We have used the method of disequilibrium pattern analysis to
examine associations between the
threonine-glycine (Thr-Gly) encoding repeat region of the clock gene
period (per) of Drosophila
melanogaster, and polymorphic sites both upstream and downstream of
the repeat, in a number of
European fly populations. The results are consistent with the view that
selection may be operating
on various haplotypes which share the Thr-Gly length alleles encoding
17, 20 and 23 dipeptide
pairs, and that the repeat itself may be the focus for selection.

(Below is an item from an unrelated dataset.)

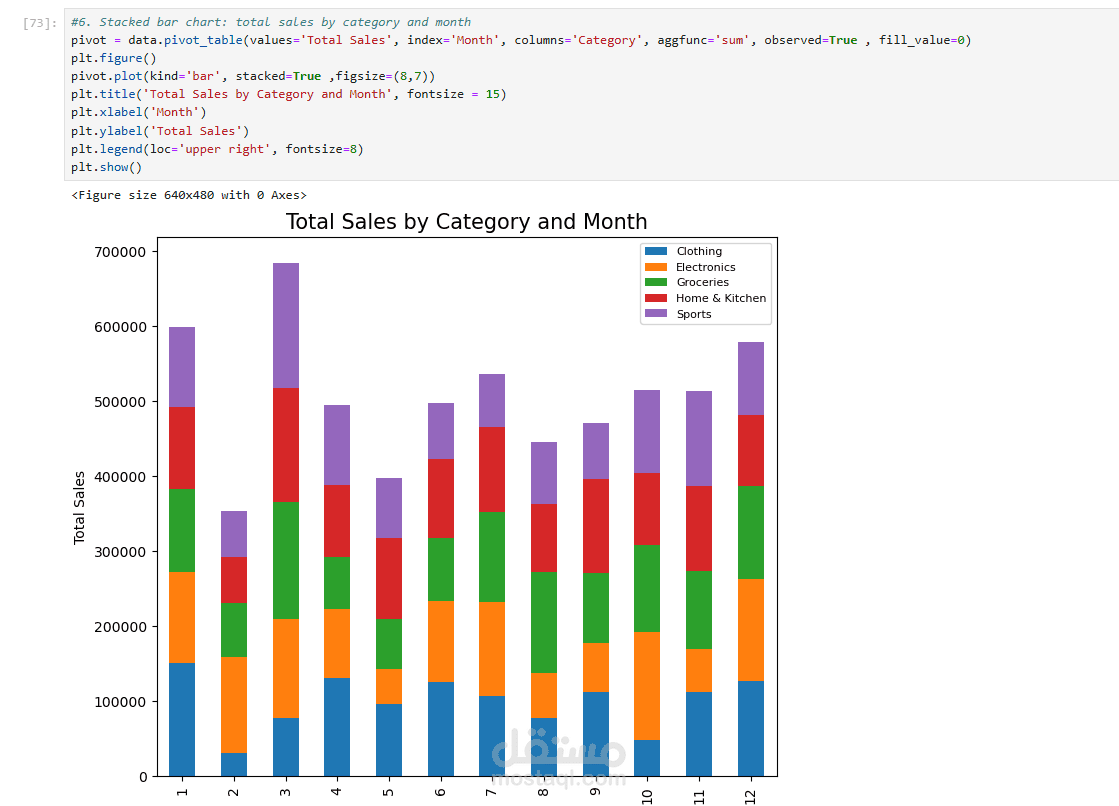The width and height of the screenshot is (1119, 806).
Task: Click the red Home & Kitchen segment of month 5 bar
Action: [389, 578]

These conclusions lend support to a
number of other population and behavioural investigations which
have provided evidence that
selection is acting on the Thr-Gly region. The linkage analysis was
also used to infer an approximate mutation rate (μ) for the repeat, of
10−5<μ<4×10−5
per gamete per generation.
Direct measurements of the mutation rate using the polymerase chain
reaction in a pedigree
analysis of tens of thousands of individuals do not contradict this
value. Consequently, the Thr-Gly repeat does not have a mutation rate
that is as high as some of the non-coding minisatellites,
but it is several orders of magnitude higher than the nucleotide
substitution rate. The implications
of this elevated mutation rate for linkage disequilibria and selection are discussed.